| Directions |
Two lines in the listing below mark the span: one contains "Task: Open the FRISCO Garages link" and one contains "This screenshot has height=867, width=1300.". Reproduce both of them and everything between, exactly.

| Material supplied |
******************************

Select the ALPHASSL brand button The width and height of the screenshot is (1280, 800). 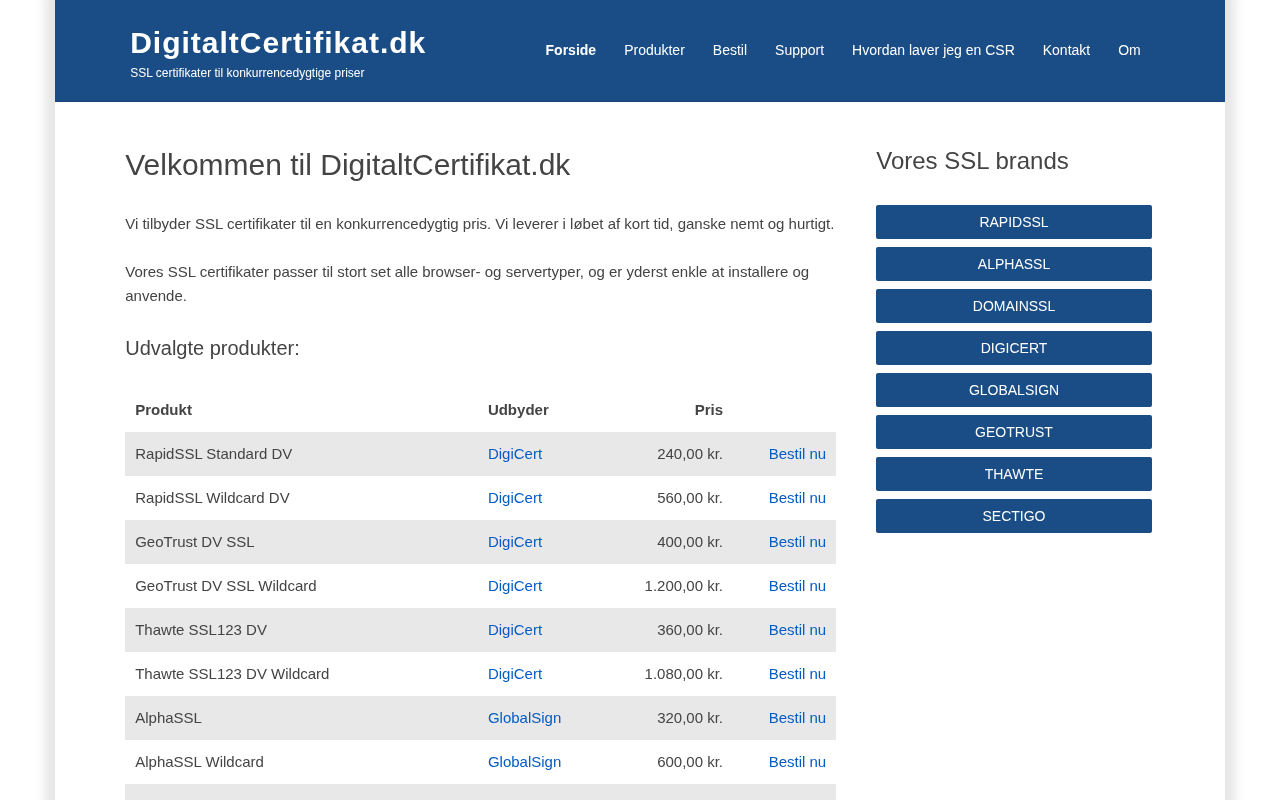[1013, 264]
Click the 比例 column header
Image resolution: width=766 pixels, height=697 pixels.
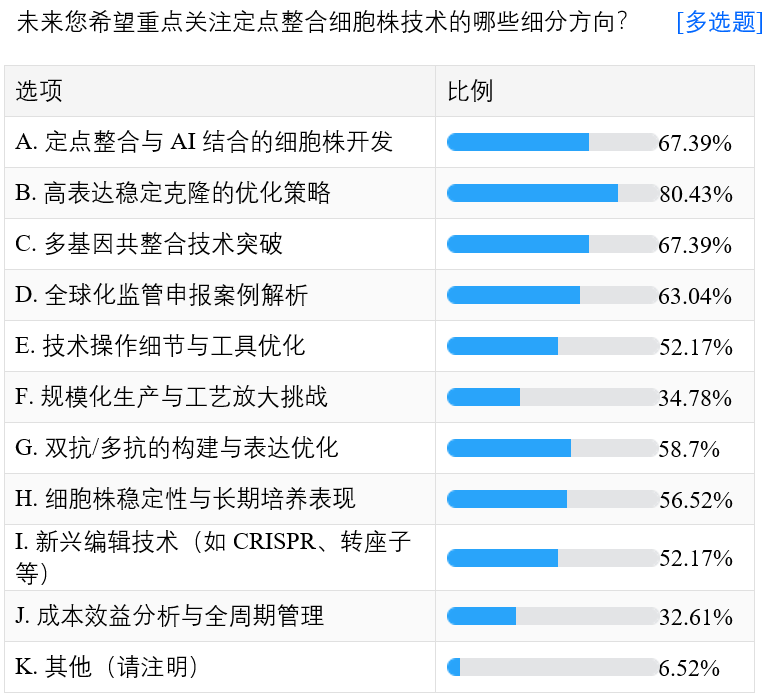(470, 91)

******************************

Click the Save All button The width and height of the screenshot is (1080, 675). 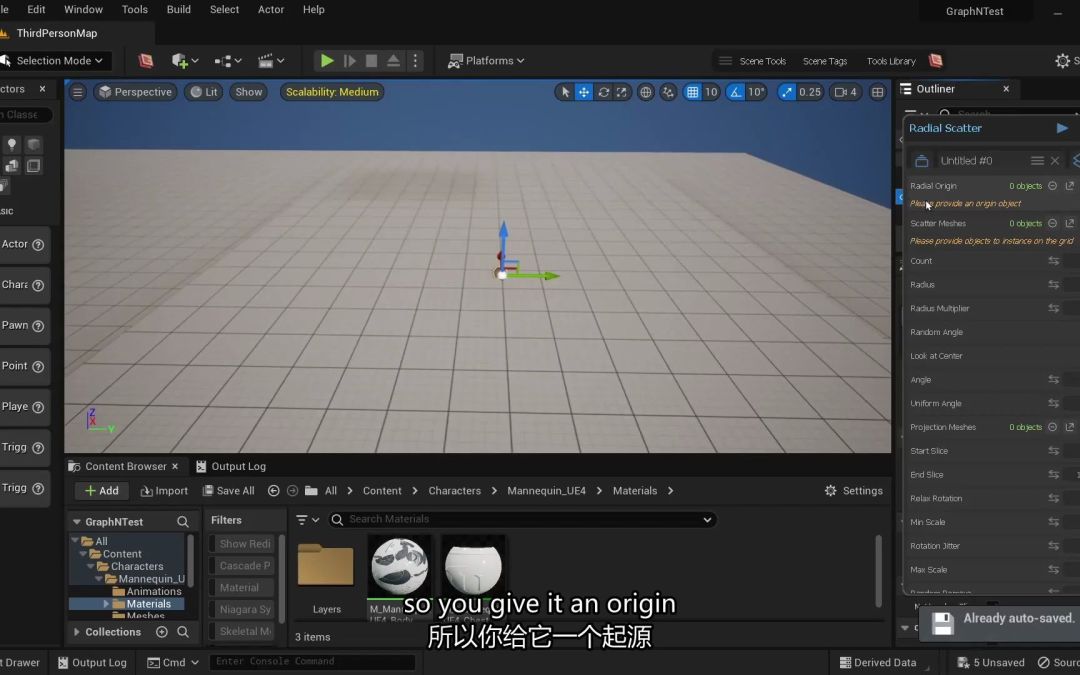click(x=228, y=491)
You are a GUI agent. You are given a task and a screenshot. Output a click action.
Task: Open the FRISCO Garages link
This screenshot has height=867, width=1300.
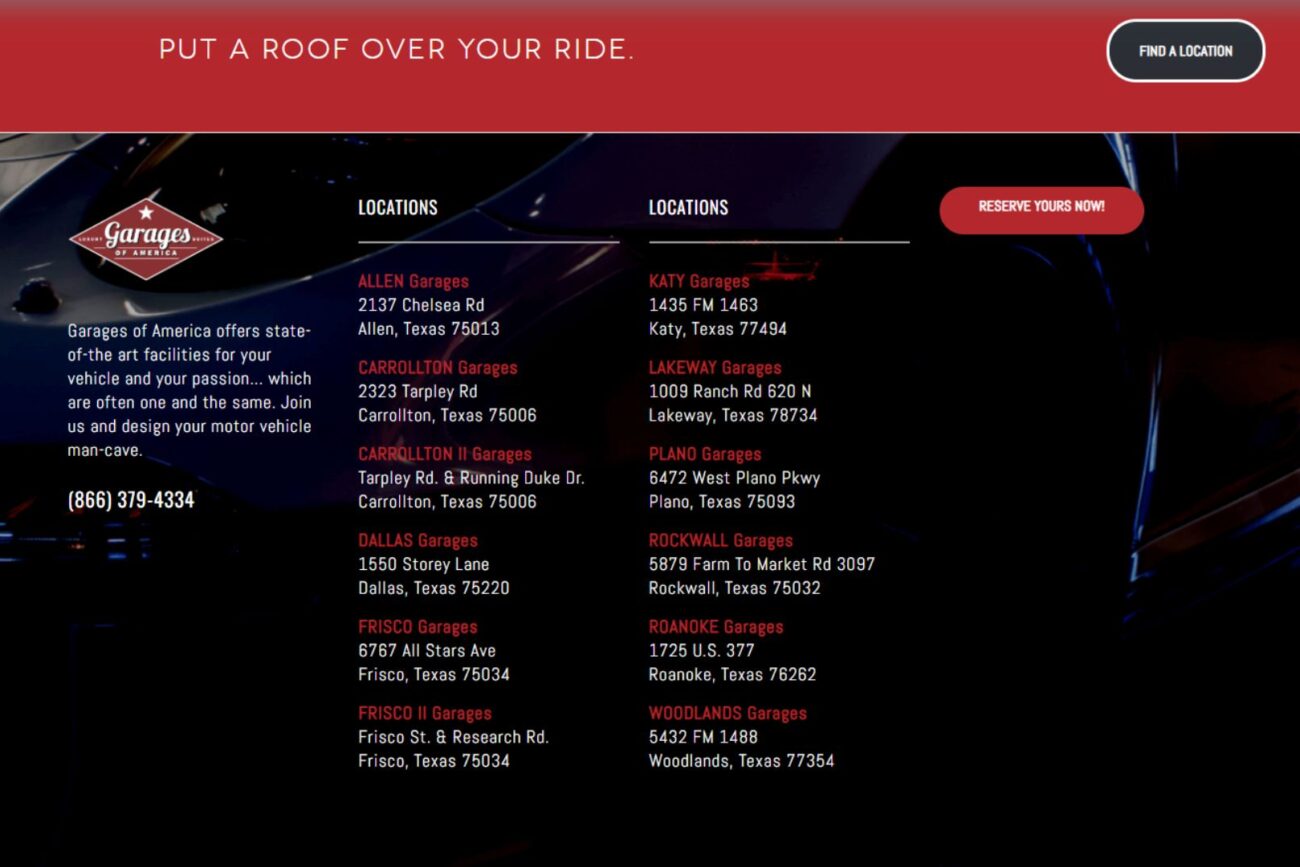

******************************

| Finished exercise |
Task: Open the FRISCO Garages link
This screenshot has height=867, width=1300.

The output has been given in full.